Gebaut hat das Gebäude der Metropolpark. Die Gemeinde Großenkneten ist derzeit noch Mieter und will das Haus in 2016 kaufen. Für die Ausstattung des Gebäudes hatte die Kommune gesorgt. „Es ist top, wir sind sehr zufrieden“, so der stellvertretenden Ortsbrandmeister Enno Lueken zur NWZ .
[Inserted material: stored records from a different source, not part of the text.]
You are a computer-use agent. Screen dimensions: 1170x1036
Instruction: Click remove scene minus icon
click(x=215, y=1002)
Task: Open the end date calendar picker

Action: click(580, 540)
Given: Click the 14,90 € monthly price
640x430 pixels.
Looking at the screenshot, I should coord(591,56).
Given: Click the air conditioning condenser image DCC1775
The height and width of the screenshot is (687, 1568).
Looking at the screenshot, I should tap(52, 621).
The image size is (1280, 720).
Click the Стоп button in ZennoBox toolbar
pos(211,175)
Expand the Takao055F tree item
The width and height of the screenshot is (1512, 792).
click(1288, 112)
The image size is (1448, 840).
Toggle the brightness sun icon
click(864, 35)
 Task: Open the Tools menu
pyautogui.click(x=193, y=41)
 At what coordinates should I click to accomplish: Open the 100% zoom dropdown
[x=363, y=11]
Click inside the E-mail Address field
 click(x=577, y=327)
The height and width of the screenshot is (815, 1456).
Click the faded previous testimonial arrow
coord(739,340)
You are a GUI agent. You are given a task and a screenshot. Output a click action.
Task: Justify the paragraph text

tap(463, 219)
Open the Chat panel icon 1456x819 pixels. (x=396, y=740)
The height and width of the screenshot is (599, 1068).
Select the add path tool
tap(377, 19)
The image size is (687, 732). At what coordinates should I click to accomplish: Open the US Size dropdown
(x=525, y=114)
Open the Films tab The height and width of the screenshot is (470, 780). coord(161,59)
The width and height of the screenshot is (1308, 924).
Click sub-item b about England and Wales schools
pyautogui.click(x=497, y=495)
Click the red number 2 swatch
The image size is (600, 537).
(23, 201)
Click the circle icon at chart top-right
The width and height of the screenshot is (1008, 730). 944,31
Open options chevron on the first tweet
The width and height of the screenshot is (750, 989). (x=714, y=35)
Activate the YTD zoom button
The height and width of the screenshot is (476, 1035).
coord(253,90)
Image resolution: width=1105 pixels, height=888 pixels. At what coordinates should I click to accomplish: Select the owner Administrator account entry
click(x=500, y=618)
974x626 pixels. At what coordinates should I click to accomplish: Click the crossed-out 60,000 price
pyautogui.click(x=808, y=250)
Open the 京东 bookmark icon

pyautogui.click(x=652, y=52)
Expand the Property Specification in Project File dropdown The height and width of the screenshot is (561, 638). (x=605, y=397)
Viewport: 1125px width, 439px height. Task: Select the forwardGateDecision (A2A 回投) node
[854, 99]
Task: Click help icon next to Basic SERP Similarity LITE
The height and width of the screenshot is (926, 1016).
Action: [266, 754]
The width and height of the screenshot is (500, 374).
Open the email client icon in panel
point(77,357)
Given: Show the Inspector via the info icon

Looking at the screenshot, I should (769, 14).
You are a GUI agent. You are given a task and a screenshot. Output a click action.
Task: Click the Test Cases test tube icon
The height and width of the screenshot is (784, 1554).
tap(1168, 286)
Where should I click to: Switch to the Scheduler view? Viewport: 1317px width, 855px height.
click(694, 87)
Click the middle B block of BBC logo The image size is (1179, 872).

„Der neue Standort hat sich trotz aller Unkenrufe im Vorfeld bewährt“, gab er die Meinung des Ahlhorner Ortskommandos wieder. Von den Nachbarn habe es bisher keine Beschwerden gegeben. Sie waren direkt beim Einzug zu einem Gespräch ins Haus eingeladen worden. Aktuell nutzt die Wehr für rund 75 Prozent aller Einsätze die Abfahrt über die Nordwache auf die Vechtaer Straße. Nur das verbleibende Viertel, bei dem die Einsätze im Osten Ahlhorns liegen, wird direkt über die Kirchstraße angefahren.

Der Öffentlichkeit wird das Feuerwehrhaus am Sonntag, 28. Juni, bei einem Tag der offenen Tür vorgestellt. Hierfür wird ein eigens gegründeter Ausschuss ein großes Programm zusammenstellen.

Erfreuliche Nachrichten hatte Rönnau auch für 2015. Der überfällige Ersatz des inzwischen 29 Jahre alten Rüstwagens wird im Sommer erwartet. Es handelt sich um ein Fahrzeug des Landkreises. Gut lief auch der Feuerwehrball.

Im Rückblick auf 2014 berichtete Rönnau von deutlich geringeren Einsatz- und Stundenzahlen. Der Grund: 2013 hatten zwei Unwetter im Ort (mit vielen voll gelaufenen Kellern) und der Einsatz von Kameraden beim Elbe-Hochwasser sehr viele Einsatzstunden bewirkt.

In 2014 kamen bei der Ahlhorner Wehr insgesamt 7520 Stunden ehrenamtlichen Engagements zusammen. Davon entfielen 263 Stunden auf 17 Brandeinsätze, 400 Stunden auf 24 Hilfeleistungen sowie 35 Stunden auf Alarm ohne Einsatz.

Einige Einsätze bei Verkehrsunfällen waren für die Kameraden sehr belastend, insbesondere der schwere Unfall mit zwei Toten am Silvesternachmittag 2014 auf der A 29. Er war durch einen Geisterfahrer verursacht worden.